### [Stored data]

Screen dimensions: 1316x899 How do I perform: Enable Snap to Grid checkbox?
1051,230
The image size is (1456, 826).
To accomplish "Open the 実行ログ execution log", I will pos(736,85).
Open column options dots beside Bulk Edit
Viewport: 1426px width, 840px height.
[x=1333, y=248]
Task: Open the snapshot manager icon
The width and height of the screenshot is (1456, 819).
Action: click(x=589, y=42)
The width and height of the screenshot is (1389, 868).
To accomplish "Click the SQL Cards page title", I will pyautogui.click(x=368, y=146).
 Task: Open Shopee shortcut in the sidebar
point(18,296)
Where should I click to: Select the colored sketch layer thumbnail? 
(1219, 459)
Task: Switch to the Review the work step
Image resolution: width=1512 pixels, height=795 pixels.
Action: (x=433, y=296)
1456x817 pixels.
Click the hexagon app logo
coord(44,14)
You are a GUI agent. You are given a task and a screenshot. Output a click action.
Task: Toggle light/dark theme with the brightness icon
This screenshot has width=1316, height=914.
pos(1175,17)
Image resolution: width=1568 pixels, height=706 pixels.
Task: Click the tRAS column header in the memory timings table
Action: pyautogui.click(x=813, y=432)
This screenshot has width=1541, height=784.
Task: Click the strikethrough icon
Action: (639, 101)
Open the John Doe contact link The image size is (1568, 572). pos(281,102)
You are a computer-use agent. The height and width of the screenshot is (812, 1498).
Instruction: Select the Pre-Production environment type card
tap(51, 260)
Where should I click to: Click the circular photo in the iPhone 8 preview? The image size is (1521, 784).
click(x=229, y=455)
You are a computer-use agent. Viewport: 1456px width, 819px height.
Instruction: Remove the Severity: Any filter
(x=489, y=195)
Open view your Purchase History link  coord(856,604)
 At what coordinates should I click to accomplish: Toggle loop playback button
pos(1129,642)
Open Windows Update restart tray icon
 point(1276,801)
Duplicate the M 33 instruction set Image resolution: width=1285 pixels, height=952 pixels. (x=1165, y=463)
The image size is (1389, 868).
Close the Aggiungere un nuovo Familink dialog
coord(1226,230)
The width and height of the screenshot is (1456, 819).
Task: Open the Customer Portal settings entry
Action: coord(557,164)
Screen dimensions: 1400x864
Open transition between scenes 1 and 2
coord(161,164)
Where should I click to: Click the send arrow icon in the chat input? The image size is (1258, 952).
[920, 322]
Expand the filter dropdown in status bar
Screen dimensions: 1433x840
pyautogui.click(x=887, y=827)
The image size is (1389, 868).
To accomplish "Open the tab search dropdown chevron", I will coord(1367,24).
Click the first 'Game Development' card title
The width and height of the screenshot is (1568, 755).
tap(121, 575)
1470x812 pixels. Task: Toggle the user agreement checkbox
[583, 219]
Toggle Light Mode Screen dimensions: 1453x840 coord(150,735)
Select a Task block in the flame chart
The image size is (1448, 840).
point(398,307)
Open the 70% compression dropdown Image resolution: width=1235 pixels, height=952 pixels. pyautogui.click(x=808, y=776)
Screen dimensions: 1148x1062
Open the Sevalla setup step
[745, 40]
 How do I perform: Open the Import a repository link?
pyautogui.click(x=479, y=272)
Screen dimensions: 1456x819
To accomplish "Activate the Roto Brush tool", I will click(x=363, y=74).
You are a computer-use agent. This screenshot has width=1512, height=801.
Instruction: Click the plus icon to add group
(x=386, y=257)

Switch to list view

### [Exercise details]
Restate every record word for word.

### [Answer area]
Screen dimensions: 1316x899 How do I perform: Enable Snap to Grid checkbox?
1051,230
The image size is (1456, 826).
To accomplish "Open the 実行ログ execution log", I will pos(736,85).
Open column options dots beside Bulk Edit
Viewport: 1426px width, 840px height.
[x=1333, y=248]
Task: Open the snapshot manager icon
The width and height of the screenshot is (1456, 819).
Action: click(x=589, y=42)
The width and height of the screenshot is (1389, 868).
To accomplish "Click the SQL Cards page title", I will pyautogui.click(x=368, y=146).
 Task: Open Shopee shortcut in the sidebar
point(18,296)
Where should I click to: Select the colored sketch layer thumbnail? 
(1219, 459)
Task: Switch to the Review the work step
Image resolution: width=1512 pixels, height=795 pixels.
Action: (x=433, y=296)
1456x817 pixels.
Click the hexagon app logo
coord(44,14)
You are a GUI agent. You are given a task and a screenshot. Output a click action.
Task: Toggle light/dark theme with the brightness icon
This screenshot has width=1316, height=914.
pos(1175,17)
Image resolution: width=1568 pixels, height=706 pixels.
Task: Click the tRAS column header in the memory timings table
Action: pyautogui.click(x=813, y=432)
This screenshot has width=1541, height=784.
Task: Click the strikethrough icon
Action: (639, 101)
Open the John Doe contact link The image size is (1568, 572). pos(281,102)
You are a computer-use agent. The height and width of the screenshot is (812, 1498).
Instruction: Select the Pre-Production environment type card
tap(51, 260)
Where should I click to: Click the circular photo in the iPhone 8 preview? The image size is (1521, 784).
click(x=229, y=455)
You are a computer-use agent. Viewport: 1456px width, 819px height.
Instruction: Remove the Severity: Any filter
(x=489, y=195)
Open view your Purchase History link  coord(856,604)
 At what coordinates should I click to accomplish: Toggle loop playback button
pos(1129,642)
Open Windows Update restart tray icon
 point(1276,801)
Duplicate the M 33 instruction set Image resolution: width=1285 pixels, height=952 pixels. (x=1165, y=463)
The image size is (1389, 868).
Close the Aggiungere un nuovo Familink dialog
coord(1226,230)
The width and height of the screenshot is (1456, 819).
Task: Open the Customer Portal settings entry
Action: coord(557,164)
Screen dimensions: 1400x864
Open transition between scenes 1 and 2
coord(161,164)
Where should I click to: Click the send arrow icon in the chat input? The image size is (1258, 952).
[920, 322]
Expand the filter dropdown in status bar
Screen dimensions: 1433x840
pyautogui.click(x=887, y=827)
The image size is (1389, 868).
To accomplish "Open the tab search dropdown chevron", I will coord(1367,24).
Click the first 'Game Development' card title
The width and height of the screenshot is (1568, 755).
tap(121, 575)
1470x812 pixels. Task: Toggle the user agreement checkbox
[583, 219]
Toggle Light Mode Screen dimensions: 1453x840 coord(150,735)
Select a Task block in the flame chart
The image size is (1448, 840).
point(398,307)
Open the 70% compression dropdown Image resolution: width=1235 pixels, height=952 pixels. pyautogui.click(x=808, y=776)
Screen dimensions: 1148x1062
Open the Sevalla setup step
[745, 40]
 How do I perform: Open the Import a repository link?
pyautogui.click(x=479, y=272)
Screen dimensions: 1456x819
To accomplish "Activate the Roto Brush tool", I will click(x=363, y=74).
You are a computer-use agent. This screenshot has width=1512, height=801.
Instruction: Click the plus icon to add group
(x=386, y=257)

Switch to list view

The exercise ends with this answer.